- About this task -
Starting with the first line, transcribe the material exactly through to the last.

┌──

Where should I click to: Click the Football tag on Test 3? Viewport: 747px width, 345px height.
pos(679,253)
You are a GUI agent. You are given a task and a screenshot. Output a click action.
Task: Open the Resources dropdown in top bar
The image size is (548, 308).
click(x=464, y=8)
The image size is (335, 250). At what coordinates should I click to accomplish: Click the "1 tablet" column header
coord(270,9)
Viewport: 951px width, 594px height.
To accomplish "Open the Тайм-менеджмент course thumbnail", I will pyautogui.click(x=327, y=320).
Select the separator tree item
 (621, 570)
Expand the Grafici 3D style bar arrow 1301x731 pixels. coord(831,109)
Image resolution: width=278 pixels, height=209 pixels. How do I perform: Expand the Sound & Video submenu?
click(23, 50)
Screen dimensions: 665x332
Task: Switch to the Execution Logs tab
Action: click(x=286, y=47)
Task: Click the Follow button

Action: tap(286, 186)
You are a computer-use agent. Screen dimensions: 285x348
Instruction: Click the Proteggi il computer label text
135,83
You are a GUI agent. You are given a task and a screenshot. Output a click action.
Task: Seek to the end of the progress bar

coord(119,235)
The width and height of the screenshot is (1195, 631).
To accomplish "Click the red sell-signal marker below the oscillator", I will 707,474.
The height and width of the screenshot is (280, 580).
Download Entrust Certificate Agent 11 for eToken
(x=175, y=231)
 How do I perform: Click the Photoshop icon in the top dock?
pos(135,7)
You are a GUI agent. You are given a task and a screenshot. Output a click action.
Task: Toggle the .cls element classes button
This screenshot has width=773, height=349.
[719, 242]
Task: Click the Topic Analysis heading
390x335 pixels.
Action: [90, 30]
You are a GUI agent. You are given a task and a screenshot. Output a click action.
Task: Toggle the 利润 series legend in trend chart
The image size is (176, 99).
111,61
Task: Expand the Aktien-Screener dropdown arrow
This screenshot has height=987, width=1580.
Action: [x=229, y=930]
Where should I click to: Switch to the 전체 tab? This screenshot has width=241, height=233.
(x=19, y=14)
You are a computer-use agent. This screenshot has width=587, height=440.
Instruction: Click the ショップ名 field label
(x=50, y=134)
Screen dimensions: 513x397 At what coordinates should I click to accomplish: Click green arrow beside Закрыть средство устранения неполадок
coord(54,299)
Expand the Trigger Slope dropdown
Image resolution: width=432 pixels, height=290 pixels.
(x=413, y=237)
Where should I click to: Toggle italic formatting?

└──

- Response below -
Where should I click to: Click the Football tag on Test 3? Viewport: 747px width, 345px height.
pos(679,253)
You are a GUI agent. You are given a task and a screenshot. Output a click action.
Task: Open the Resources dropdown in top bar
The image size is (548, 308).
click(x=464, y=8)
The image size is (335, 250). At what coordinates should I click to accomplish: Click the "1 tablet" column header
coord(270,9)
Viewport: 951px width, 594px height.
To accomplish "Open the Тайм-менеджмент course thumbnail", I will pyautogui.click(x=327, y=320).
Select the separator tree item
 (621, 570)
Expand the Grafici 3D style bar arrow 1301x731 pixels. coord(831,109)
Image resolution: width=278 pixels, height=209 pixels. How do I perform: Expand the Sound & Video submenu?
click(23, 50)
Screen dimensions: 665x332
Task: Switch to the Execution Logs tab
Action: click(x=286, y=47)
Task: Click the Follow button

Action: tap(286, 186)
You are a computer-use agent. Screen dimensions: 285x348
Instruction: Click the Proteggi il computer label text
135,83
You are a GUI agent. You are given a task and a screenshot. Output a click action.
Task: Seek to the end of the progress bar

coord(119,235)
The width and height of the screenshot is (1195, 631).
To accomplish "Click the red sell-signal marker below the oscillator", I will 707,474.
The height and width of the screenshot is (280, 580).
Download Entrust Certificate Agent 11 for eToken
(x=175, y=231)
 How do I perform: Click the Photoshop icon in the top dock?
pos(135,7)
You are a GUI agent. You are given a task and a screenshot. Output a click action.
Task: Toggle the .cls element classes button
This screenshot has width=773, height=349.
[719, 242]
Task: Click the Topic Analysis heading
390x335 pixels.
Action: [90, 30]
You are a GUI agent. You are given a task and a screenshot. Output a click action.
Task: Toggle the 利润 series legend in trend chart
The image size is (176, 99).
111,61
Task: Expand the Aktien-Screener dropdown arrow
This screenshot has height=987, width=1580.
Action: [x=229, y=930]
Where should I click to: Switch to the 전체 tab? This screenshot has width=241, height=233.
(x=19, y=14)
You are a computer-use agent. This screenshot has width=587, height=440.
Instruction: Click the ショップ名 field label
(x=50, y=134)
Screen dimensions: 513x397 At what coordinates should I click to accomplish: Click green arrow beside Закрыть средство устранения неполадок
coord(54,299)
Expand the Trigger Slope dropdown
Image resolution: width=432 pixels, height=290 pixels.
(x=413, y=237)
Where should I click to: Toggle italic formatting?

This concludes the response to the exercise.